[Passage retenu]
+ + + + +

Je crois que c’était ça son
ingrédient secret,
ce qui le rendait si particulier, si
irrémédiablement aimable : il allait à la rencontre du mondeavec sa petite démarche sautillante, mine de rien, prêt à
l’embrasser tout entier sans aucune naïveté mais avec malgré
tout la plus grande bienveillance.
Lorsqu’il
est retombé malade j’ai d’abord tenté d’étouffer mes
souvenirs, trop forts, trop doux, des instants trop parfaits, puis à
force d’essayer d’accepter son silence forcé, j’ai presque
fini par oublier son rire, sa démarche, ses intonations. Aujourd’hui
je laisse revenir tous ces moments, tous ses accents de joie ou de
colère, je me nourris du souvenir de son honnêteté totale avec les
autres et avec lui-même, de sa manière d’être là, entièrement,
et de nous ancrer dans le présent avec lui à chaque instant.

+ + + + +

[Lignes de données]
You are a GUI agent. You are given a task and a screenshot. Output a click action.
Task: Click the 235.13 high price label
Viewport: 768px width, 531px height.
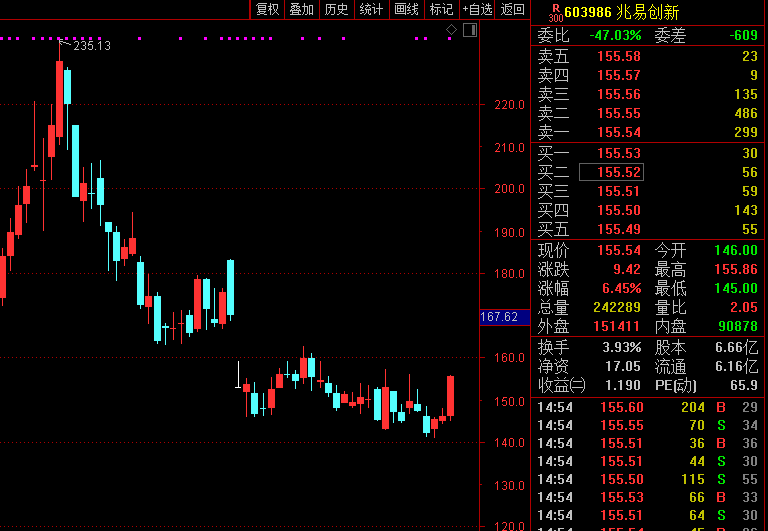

+ + + + +

[Tâches à réaliser]
A: Selon le passage retenu, qu'a d'abord tenté de faire la personne qui parle lorsqu'il est retombé malade ?
B: D'après le passage retenu, qu'est-ce qui le rendait « si particulier » ? Répondez en une à trois phrases.

[Résultats par tâche]
A: D'étouffer ses souvenirs, trop forts, trop doux, des instants trop parfaits.

B: C'était son « ingrédient secret » : il allait à la rencontre du monde avec sa petite démarche sautillante, prêt à l'embrasser tout entier. Il le faisait sans aucune naïveté, mais avec la plus grande bienveillance.